Mais cette liste serait incomplète sans la Syrie, sans cette interminable tragédie que d’aucuns se sont par ailleurs employés à transformer en formidable et infâme machine à produire des réfugiés. Du point de vue qui nous occupe ici, la question syrienne met en lumière une autre faiblesse de la proposition du SPD : celle de la dimension de l’armée proposée. Dans l’hypothèse d’une opération de peace making en Syrie, une armée européenne commune en mesure de déployer 2.500 soldats aurait été, c’est une évidence, totalement insuffisante. L’ordre de grandeur est tout autre. C’est d’une armée de 100.000 soldats en mesure de déployer 35.000 soldats de façon continue qui aurait été nécessaire, pour un coût estimé à 25 ou 30 milliards d’euros par an, soit l’équivalent de 0,3 % du PNB des Etats membres. Serait-il « financièrement irresponsable » que l’Union consacre un tel montant pour assurer sa sécurité ?

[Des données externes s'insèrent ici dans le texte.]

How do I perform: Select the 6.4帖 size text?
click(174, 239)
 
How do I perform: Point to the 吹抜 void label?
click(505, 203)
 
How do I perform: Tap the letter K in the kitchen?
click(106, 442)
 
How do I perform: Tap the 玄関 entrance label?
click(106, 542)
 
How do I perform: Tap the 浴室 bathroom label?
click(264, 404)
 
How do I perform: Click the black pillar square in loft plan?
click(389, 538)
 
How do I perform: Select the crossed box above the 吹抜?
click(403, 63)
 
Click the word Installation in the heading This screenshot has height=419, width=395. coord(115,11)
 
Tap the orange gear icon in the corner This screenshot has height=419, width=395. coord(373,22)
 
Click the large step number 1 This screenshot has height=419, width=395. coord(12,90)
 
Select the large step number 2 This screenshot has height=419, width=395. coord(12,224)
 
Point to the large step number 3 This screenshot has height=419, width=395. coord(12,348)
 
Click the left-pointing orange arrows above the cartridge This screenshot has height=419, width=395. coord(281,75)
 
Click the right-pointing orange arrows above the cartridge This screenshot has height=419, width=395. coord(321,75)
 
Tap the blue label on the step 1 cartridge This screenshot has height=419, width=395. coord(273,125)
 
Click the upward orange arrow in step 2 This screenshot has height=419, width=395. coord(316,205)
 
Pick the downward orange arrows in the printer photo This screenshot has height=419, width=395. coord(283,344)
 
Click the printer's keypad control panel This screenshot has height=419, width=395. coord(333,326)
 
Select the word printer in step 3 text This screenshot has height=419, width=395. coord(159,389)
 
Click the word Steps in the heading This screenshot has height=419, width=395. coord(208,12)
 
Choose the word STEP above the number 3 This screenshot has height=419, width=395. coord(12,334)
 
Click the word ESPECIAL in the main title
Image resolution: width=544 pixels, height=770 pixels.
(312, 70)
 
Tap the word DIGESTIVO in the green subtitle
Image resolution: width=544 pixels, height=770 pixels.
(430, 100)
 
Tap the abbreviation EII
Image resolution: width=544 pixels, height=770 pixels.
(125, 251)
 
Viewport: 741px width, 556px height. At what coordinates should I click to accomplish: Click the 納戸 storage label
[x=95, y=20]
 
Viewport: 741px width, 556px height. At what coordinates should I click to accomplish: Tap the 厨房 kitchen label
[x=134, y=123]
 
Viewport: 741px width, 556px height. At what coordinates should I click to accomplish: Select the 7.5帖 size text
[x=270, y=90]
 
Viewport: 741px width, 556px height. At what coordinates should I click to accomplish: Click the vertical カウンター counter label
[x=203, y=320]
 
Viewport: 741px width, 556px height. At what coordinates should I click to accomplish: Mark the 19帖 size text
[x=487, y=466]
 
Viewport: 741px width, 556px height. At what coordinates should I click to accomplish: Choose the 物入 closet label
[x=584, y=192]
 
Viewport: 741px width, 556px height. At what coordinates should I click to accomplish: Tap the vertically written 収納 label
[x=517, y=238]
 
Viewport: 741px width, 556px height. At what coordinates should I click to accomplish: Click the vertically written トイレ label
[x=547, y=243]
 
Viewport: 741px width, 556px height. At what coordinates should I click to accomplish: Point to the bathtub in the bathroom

Mais une politique de sécurité européenne digne de ce nom ne devrait pas seulement prémunir l’Union contre des menaces extérieures. Il en existe en son sein même. Ainsi certains territoires qui ne sont pas formellement partie de l’Union mais sont, à tous les effets, parties d’un Etat membre. Nous pensons notamment aux îles Eparses dans l’Océan indien, aux Terres australes et, en particulier, à la Polynésie française dont le domaine maritime s’élève à plus de 240.000 km2 et la zone économique exclusive à plus de 4,5 millions de km2, soit plus que la superficie de l’ensemble des Etats membres de l’Union européenne. On voit mal comment cet immense archipel, situé à plus de 15.000 kilomètres de Paris, pourrait, en l’état, être défendu contre les prétentions éventuelles d’une grande puissance autoritaire. On imagine par contre aisément que la cohésion de l’Union serait mise à rude épreuve par l’occupation de tout ou de partie de ce territoire français.
Toujours du point de vue de la cohésion de l’Union, il n’est sans doute pas superflu de s’interroger dès maintenant sur les conséquences de l’inévitable montée en puissance de l’armée allemande résultant du seul fait de la mise en œuvre par Berlin de son engagement pris dans le cadre de l’Otan de consacrer 2% de son PNB à ses dépenses de défense. Aujourd’hui déjà, les budgets allemand et français de la défense sont équivalents. Si on exclut la part consacrée par la France à la dissuasion nucléaire, le budget allemand de la défense conventionnelle est déjà largement supérieur au budget français. Dans la mesure où, avec un budget de la défense s’élevant à 1,38%, l’Allemagne est beaucoup plus éloignée de l’objectif des 2% à atteindre en 2024 que ne l’est la France qui y consacre déjà 1,82% [6], on perçoit le différentiel à venir et le caractère éphémère de l’indubitable avantage qualitatif en termes de défense dont peut se prévaloir la France aujourd’hui. Peut-on raisonnablement penser qu’un tel bouleversement des équilibres existants puisse être géré « à l’ancienne », en dehors d’une approche commune, d’une approche résolument européenne ?
Non l’armée européenne n’est pas qu’un rêve, c’est une impérieuse nécessité. Une Union sans armée commune, c’est l’assurance de cauchemars à venir.